Tuesday, March 22, 2011

Analysis #3 - Psychoanalysis


Freud first wrote psychoanalysis in an attempt to understand why people act the way they do and tries to connect it with childhood behavior. This is a form of therapy he devised to understand the way people ultimately think. Freud says that the super-ego as he calls it and the unconscious mind are in fact two separate but equal perpetrators of why a person may think and behave as they do and how their emotional state steers the way they think. As for Lacan, he sees no separation in the two and that they are in fact one and the same, no dividing factors involved.
Freud also sees that people in many cases act and do the same or similar things for the same reason, such as if they hate their father, they perhaps see themselves in the position of their father next to their mother, etc. The hate may be lying elsewhere for different reasons, this is perhaps one of the reasons Freud isn't followed as literally today as it was back when he was still alive. People have discovered other reasons for many of the things that they do as adults that connect back to when they were children, and not necessarily for the reasons Freud says they do.

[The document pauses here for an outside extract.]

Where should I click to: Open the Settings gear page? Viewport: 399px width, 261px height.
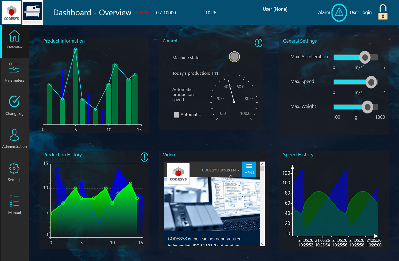15,172
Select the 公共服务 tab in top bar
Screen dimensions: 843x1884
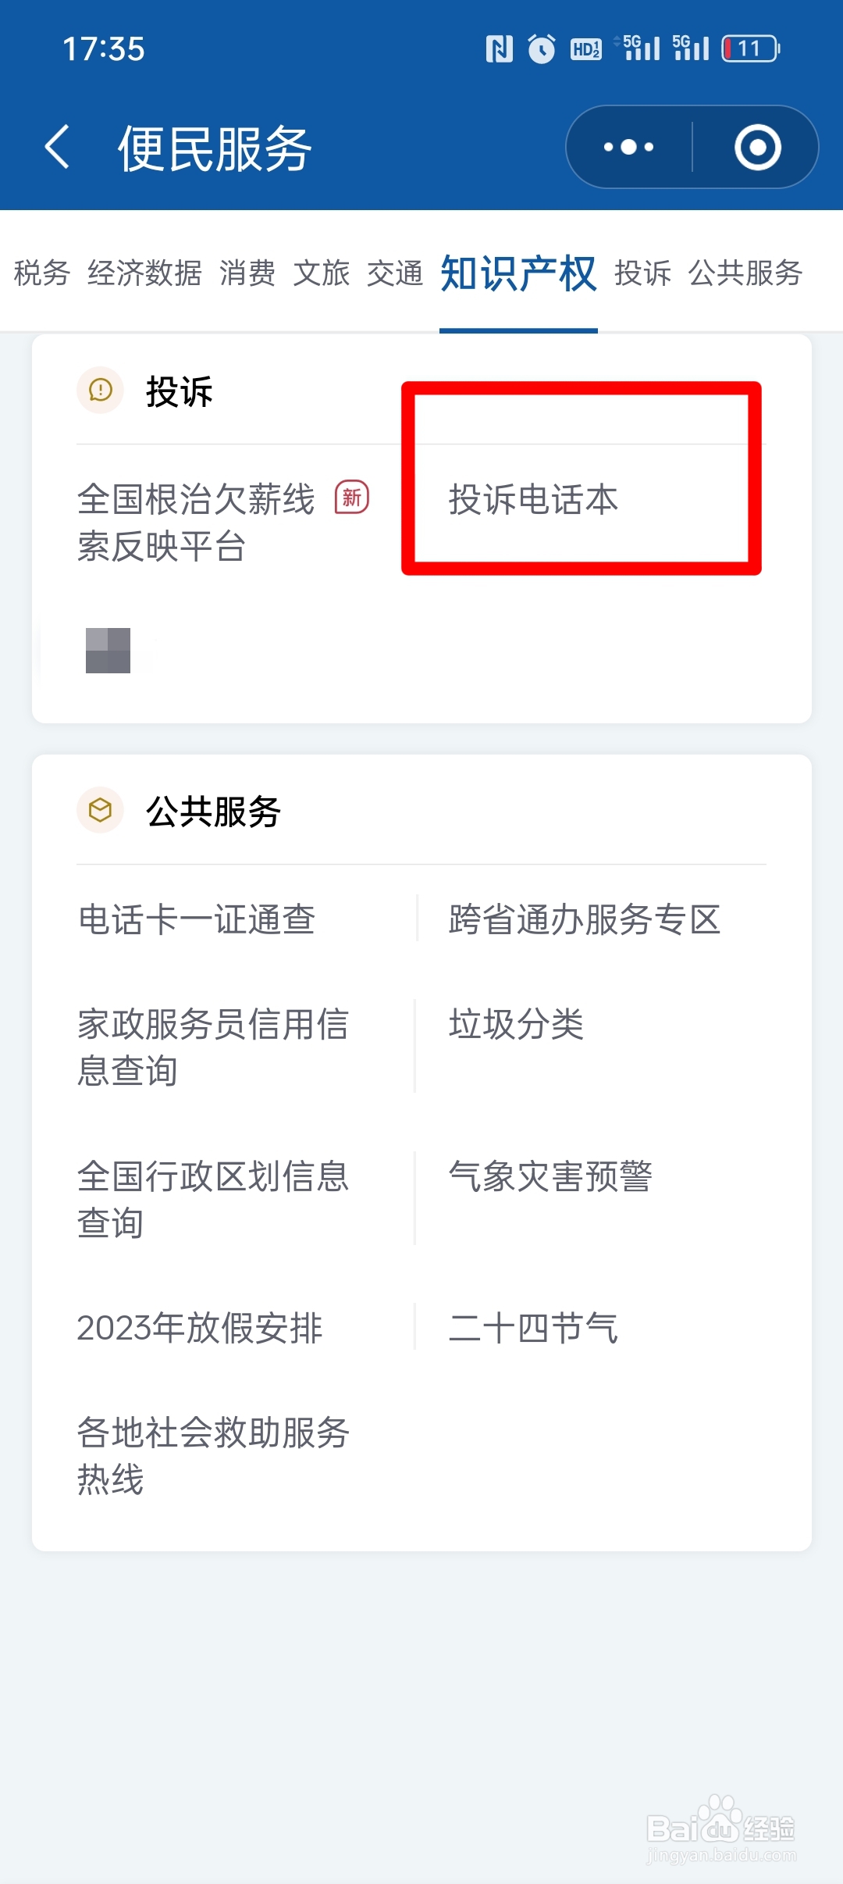[745, 273]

Of Freud's theories on a persons childhood this stood out:
"Being in love with the one parent and hating the other are among the essential constituents of the stock of psychical impulses which is formed at that time and which is of such importance in determining the symptoms of the later neurosis (p.814, Freud)."

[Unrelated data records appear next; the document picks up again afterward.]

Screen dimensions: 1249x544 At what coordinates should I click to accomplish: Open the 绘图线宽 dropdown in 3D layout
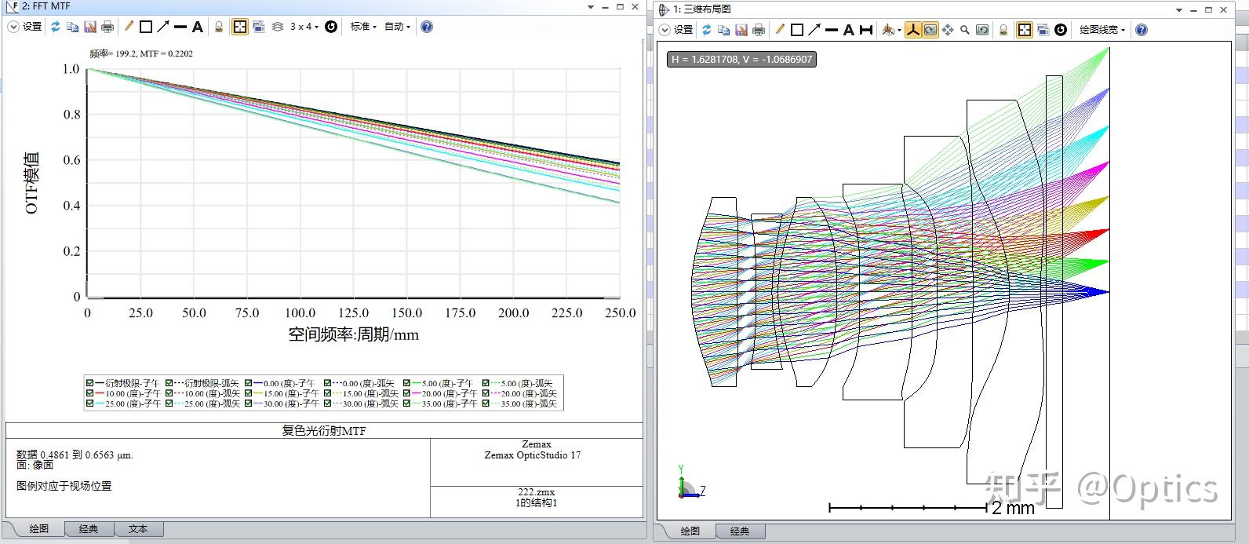(x=1102, y=30)
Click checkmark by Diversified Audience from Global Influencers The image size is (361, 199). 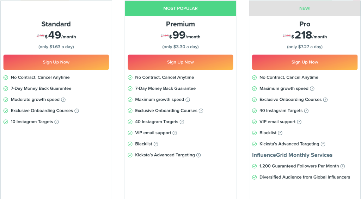click(255, 177)
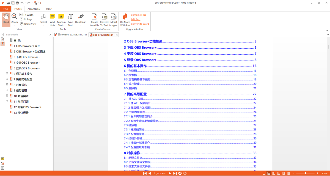Viewport: 330px width, 176px height.
Task: Expand the '10 最佳实践' bookmark
Action: coord(7,96)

This rather bothers me in the fact that this is not the case with all people in their relationship with their parents. Yes, it is true that a child may prefer one parent over the other, and sometimes with good reason, but some children love both parents, just in different ways. This is the same with a person who may love two people, but it is just in different ways, depending on how each person treats them and might speak to them, any number of factors can feed into the reasons that create the different forms of love between them.

Works Cited
Leitch, Vincent B. The Norton Anthology of Theory and Criticism. New York: Norton, 2001. Print.